Work to complete
Give back exactly the lines of the material below that start at the line containing "You are a GUI" and end at the line containing "NEWS (670, 69)", and no others.

Working data
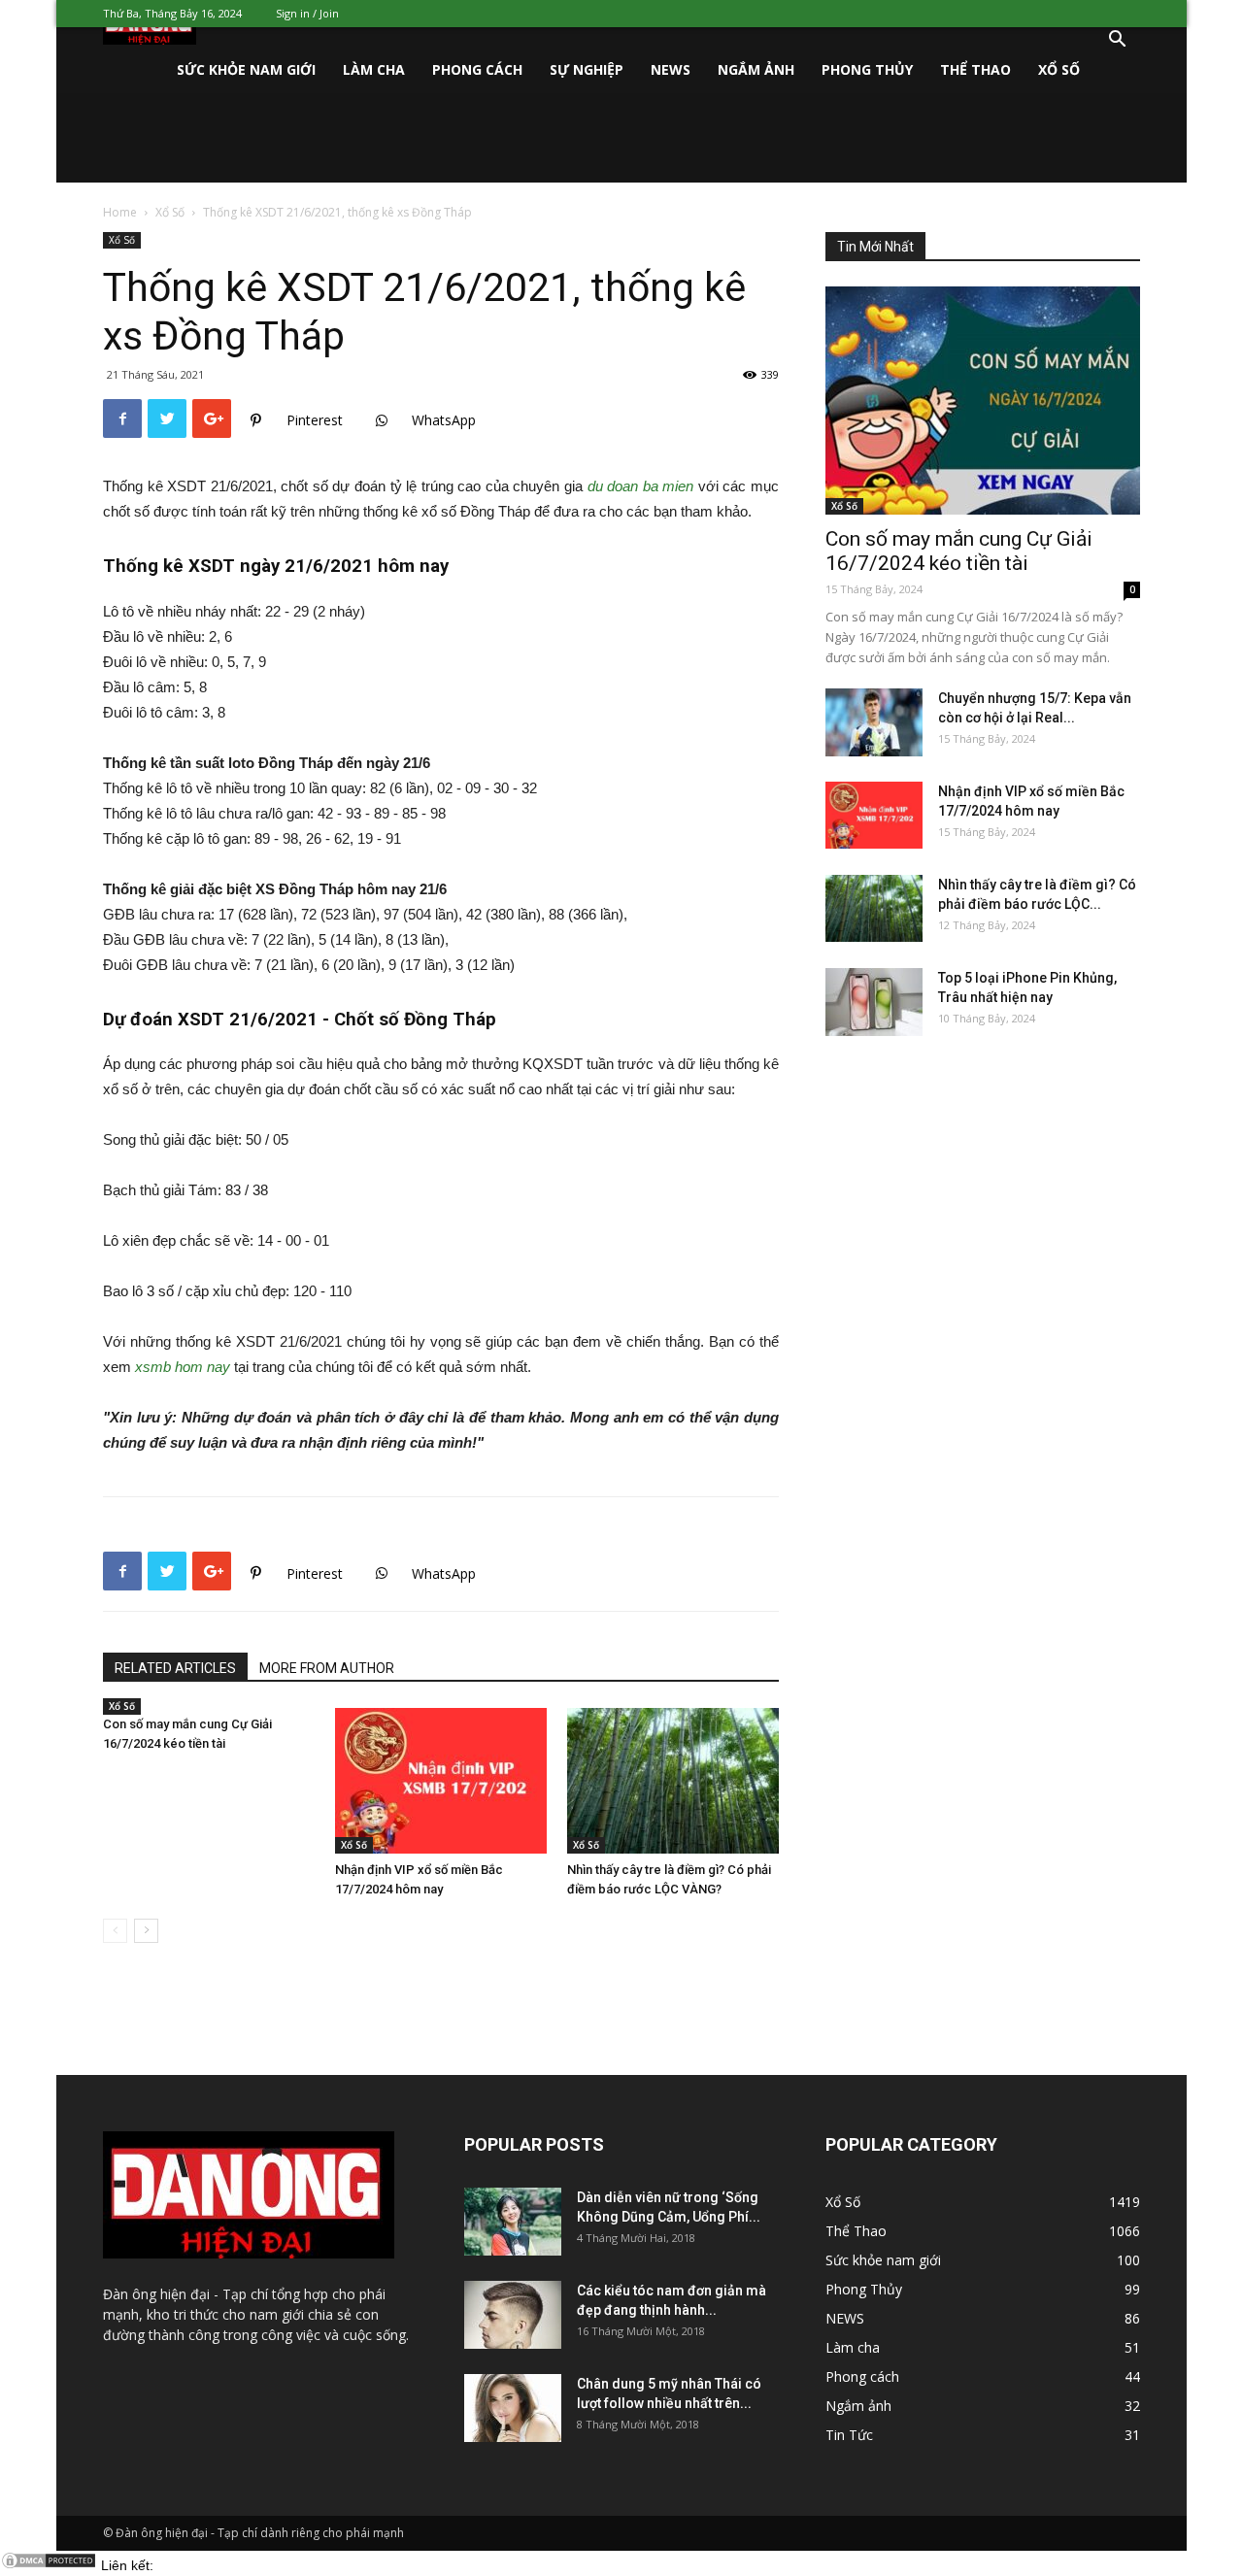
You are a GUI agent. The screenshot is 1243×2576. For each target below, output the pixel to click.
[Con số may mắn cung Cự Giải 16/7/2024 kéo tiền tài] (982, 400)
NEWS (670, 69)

* * *

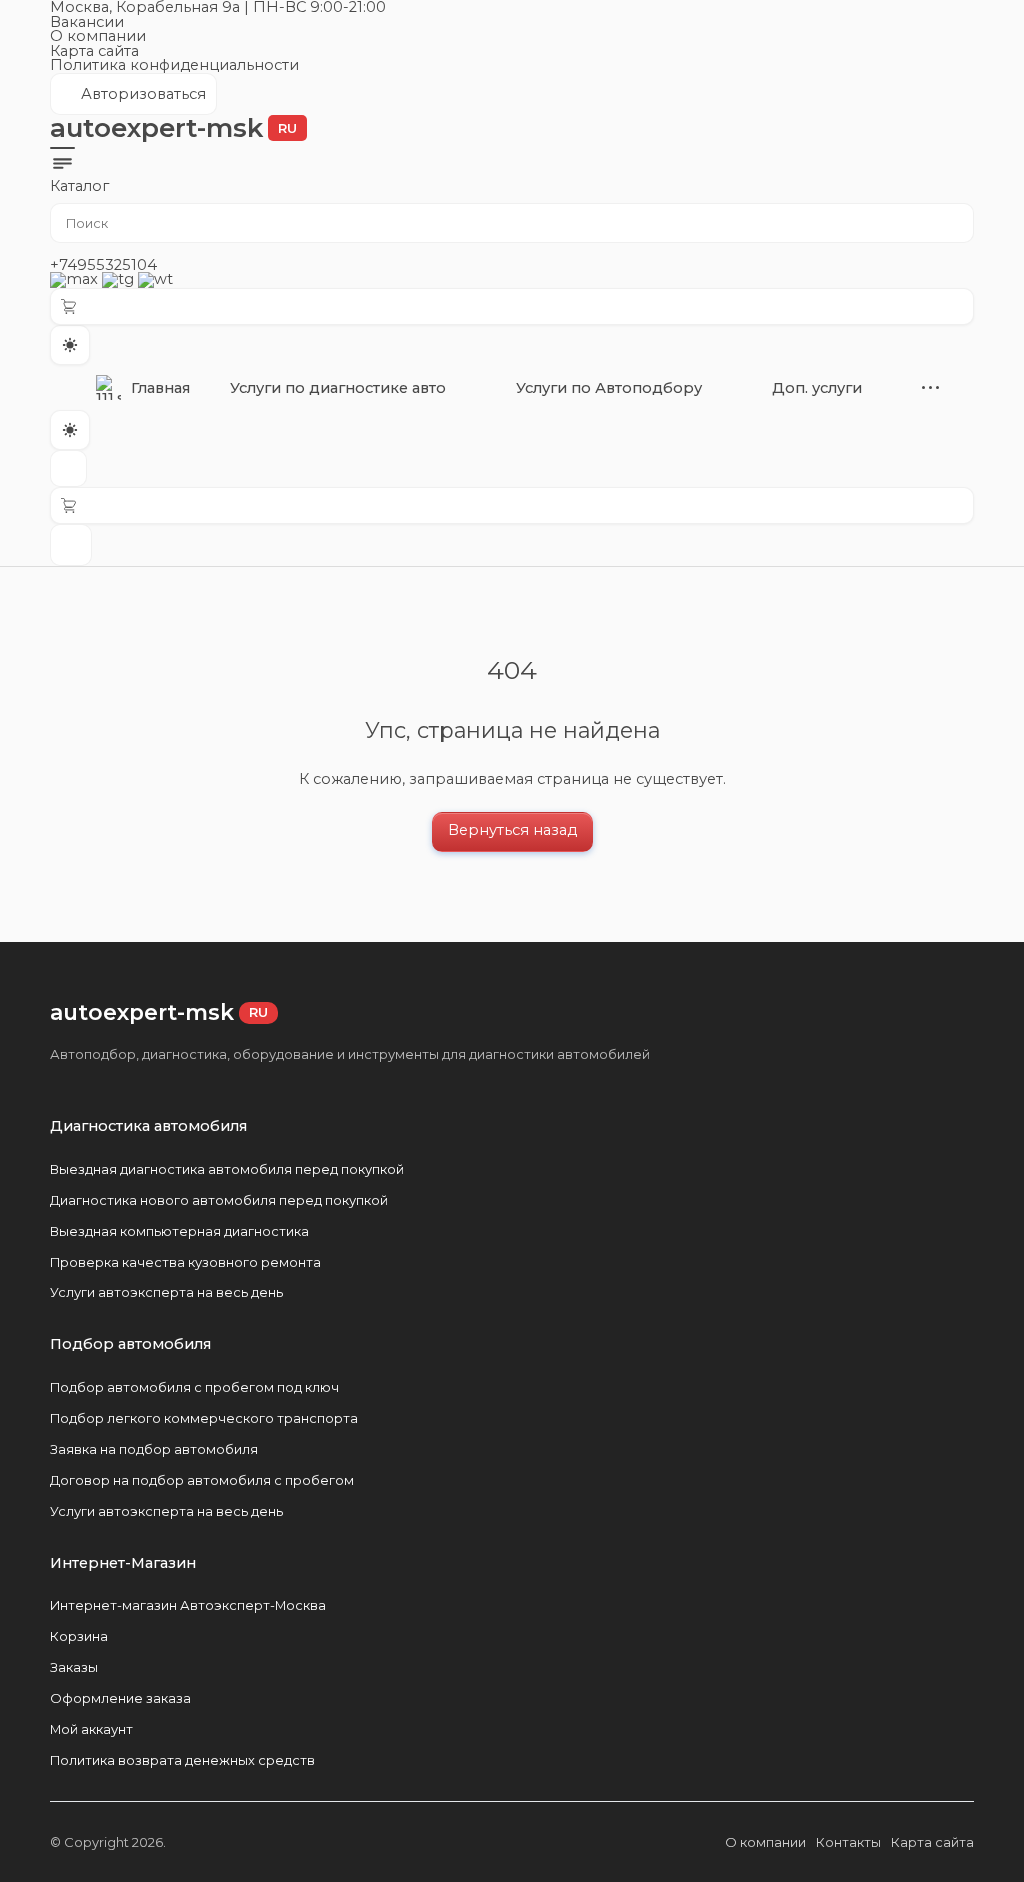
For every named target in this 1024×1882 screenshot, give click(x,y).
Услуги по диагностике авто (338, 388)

---

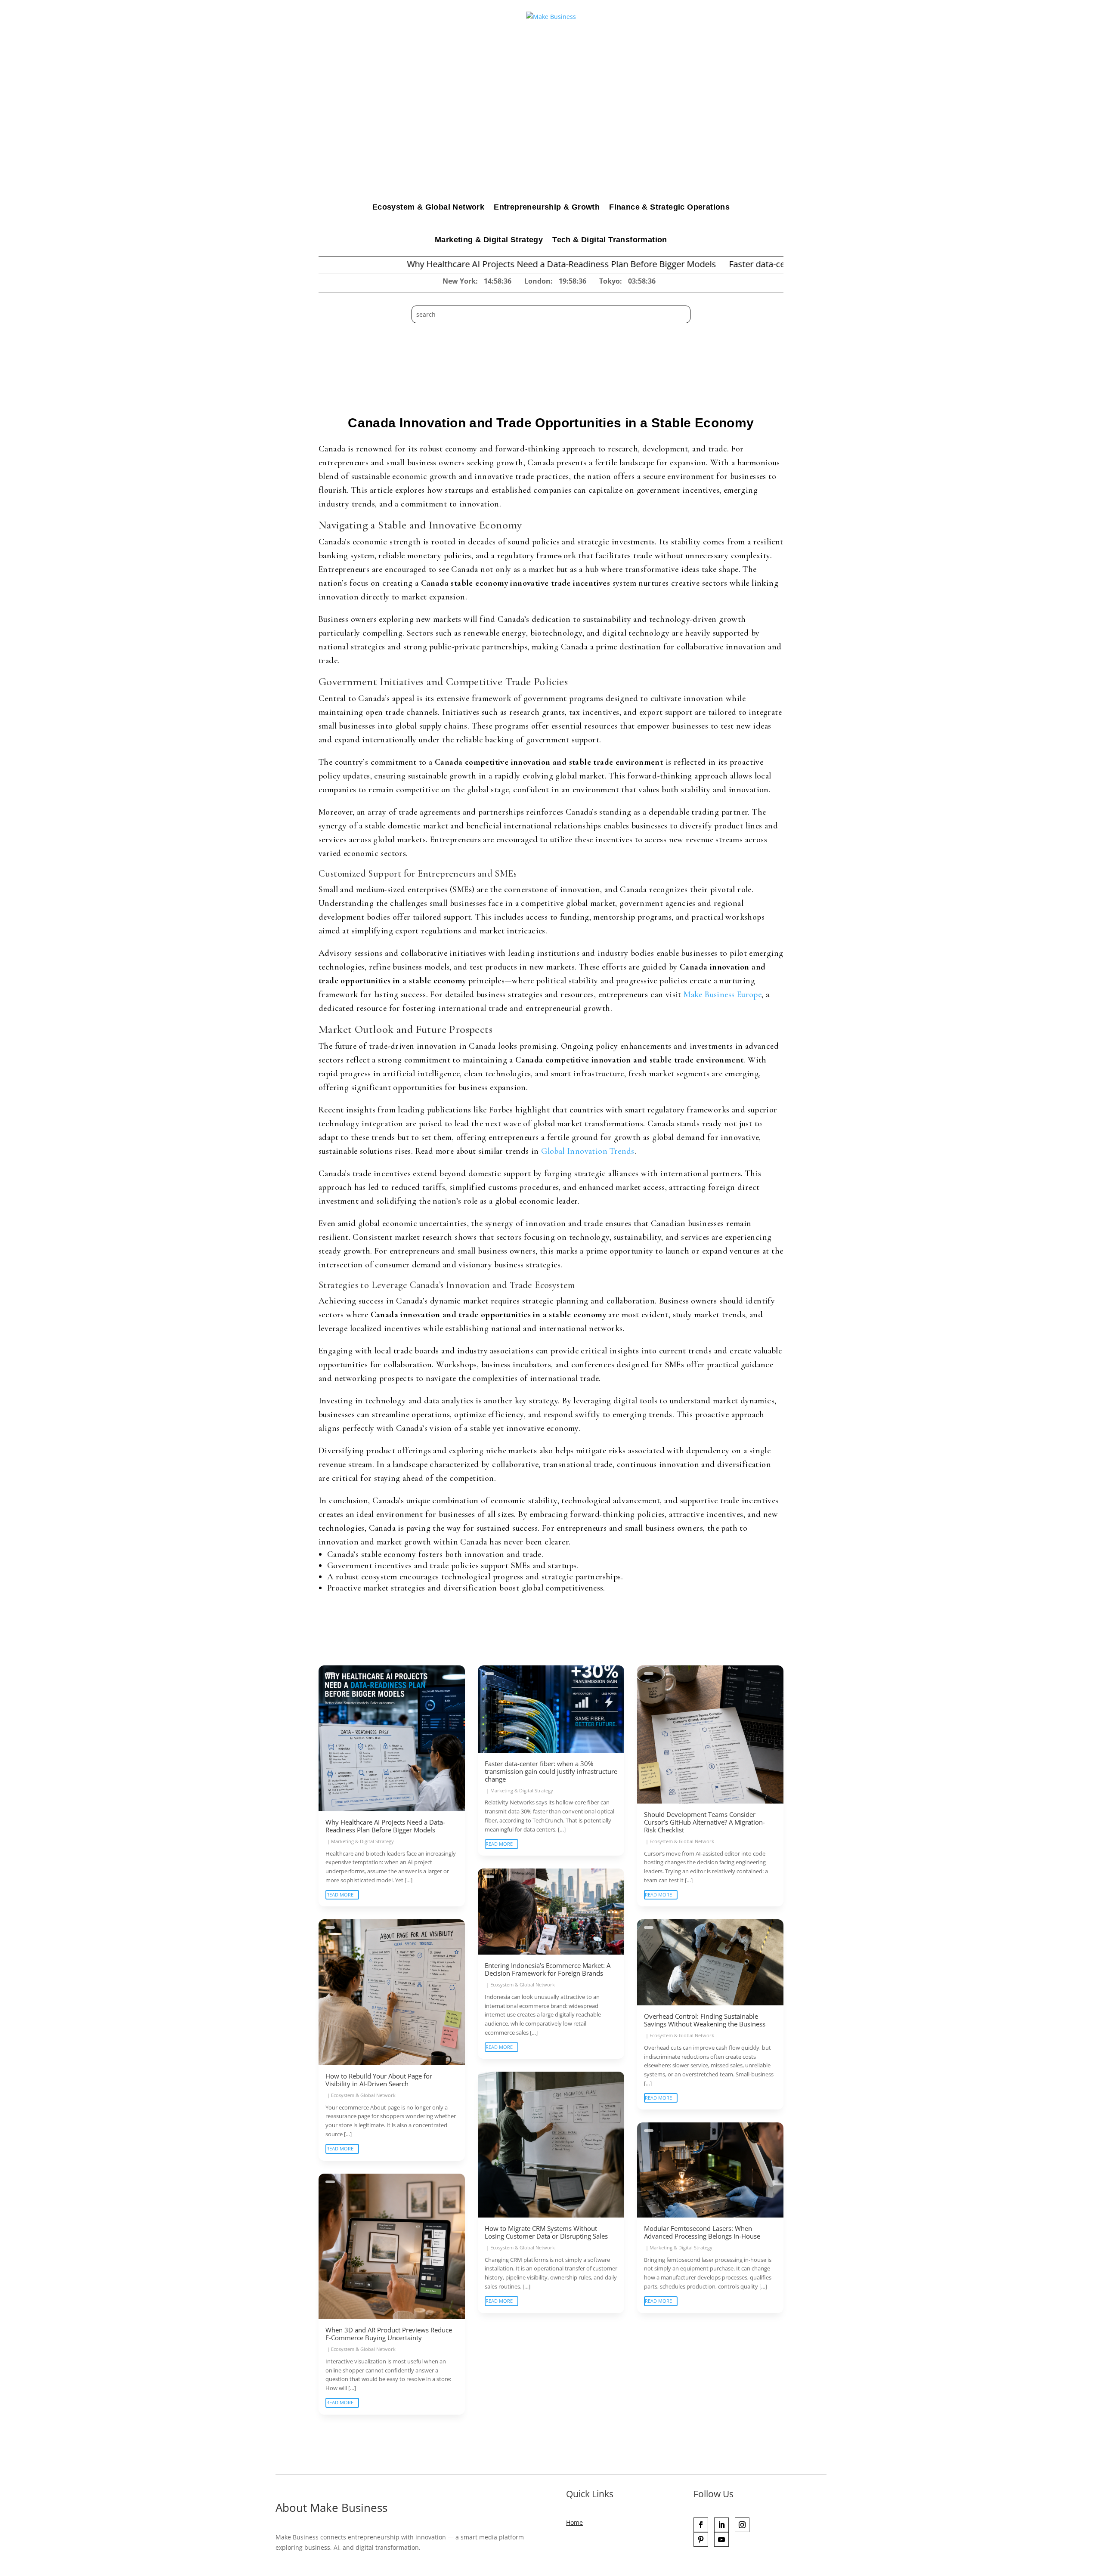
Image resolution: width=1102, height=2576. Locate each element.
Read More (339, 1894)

Your response
You are a GUI agent. The screenshot is 1243×2576. For each target below, output the pixel to click.
[Con số may mắn cung Cự Giải 16/7/2024 kéo tiền tài] (982, 400)
NEWS (670, 69)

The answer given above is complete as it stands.